De Nimes vs S 0500-N
Where De Nimes belongs to Farrow & Ball's range, S 0500-N is a NCS color. De Nimes reads as blue-grey, while S 0500-N reads as beige-greige — two distinct hue families, not close cousins. S 0500-N (LRV 85) reflects noticeably more light than De Nimes (LRV 19), a difference of 66 points that becomes especially apparent in rooms with limited natural light. De Nimes runs cool while S 0500-N is decidedly warm, which means they'll respond very differently to warm vs cool light sources. With a ΔE of 44.1, the contrast is hard to miss. These aren't variations on a theme — they're two different answers to the same question. Below you'll find 3 real-room photo comparisons where both colors appear side by side, plus 5 simulated room previews.
De Nimes vs S 0500-N in Real Spaces
3 real rooms side by side. Seeing De Nimes and S 0500-N in actual rooms makes the difference concrete; browse the spaces below to get a feel for how each color lives on a wall.
Living Room
In a living room, color works across both daylight and evening light — the same wall can read very differently at noon and at 8pm. The LRV gap is large enough that S 0500-N will make the room feel meaningfully brighter than De Nimes would.
House
Seen across an entire facade, subtle tonal differences become pronounced. What reads as nearly the same on a chip often reads as clearly different at scale. S 0500-N reflects noticeably more light off the walls, making the space read more open than De Nimes.
Kitchen Cabinets
Kitchen cabinets are constantly compared against adjacent materials, which means subtle differences between these two become much more visible. S 0500-N reflects noticeably more light off the walls, making the space read more open than De Nimes.
Color Details
De Nimes vs S 0500-N Simulated Comparison
5 simulated room previews — drag the slider on each to see De Nimes on one side and S 0500-N on the other.

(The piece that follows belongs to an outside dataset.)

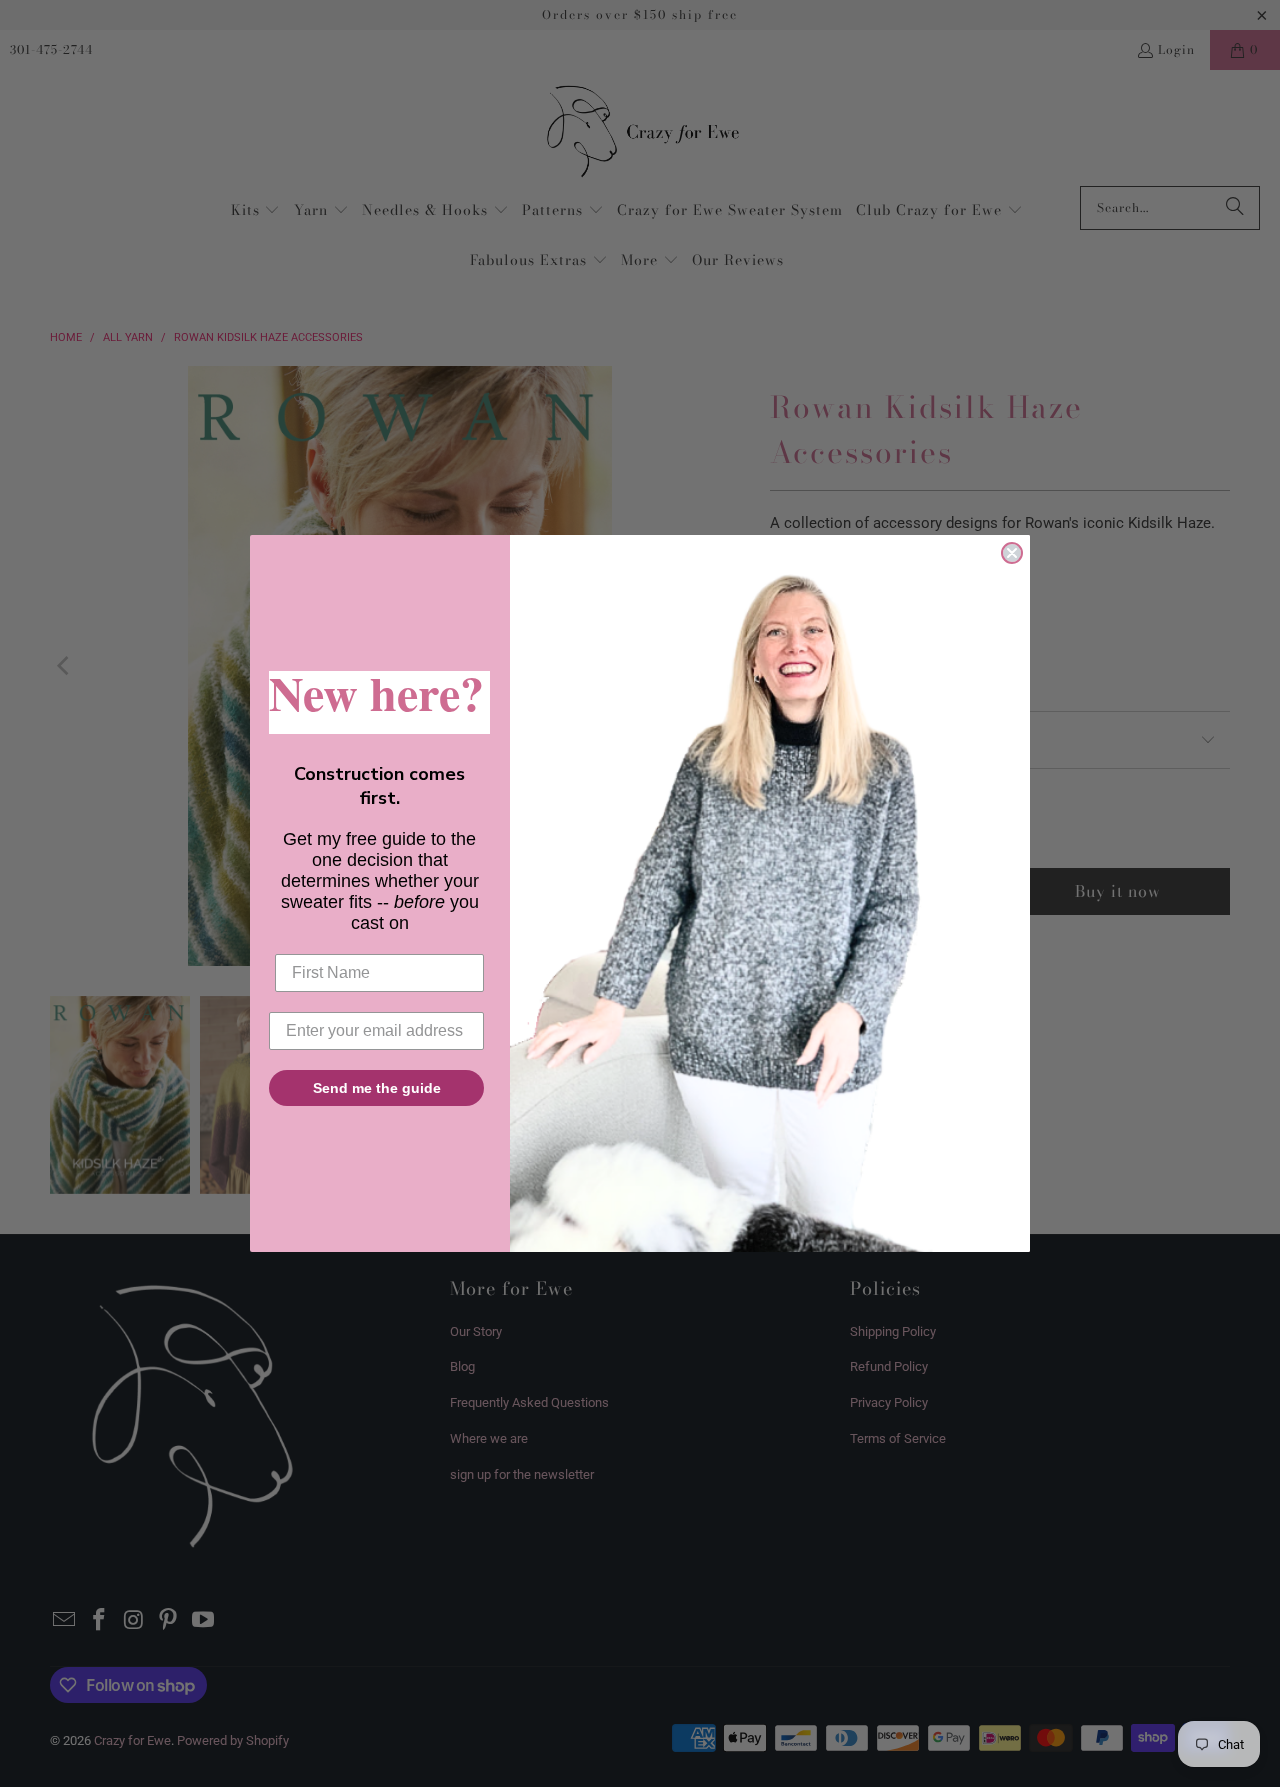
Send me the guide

Digital color is approximate. These simulations are generated from the manufacturer's hex values and overlaid on grayscale room photos — your screen's calibration, brightness, and viewing angle all affect how they render. Before committing to either color, test physical samples in your own space under the light you actually live with.
More De Nimes comparisons
See how De Nimes stacks up against other well-photographed colors across different brands and tones.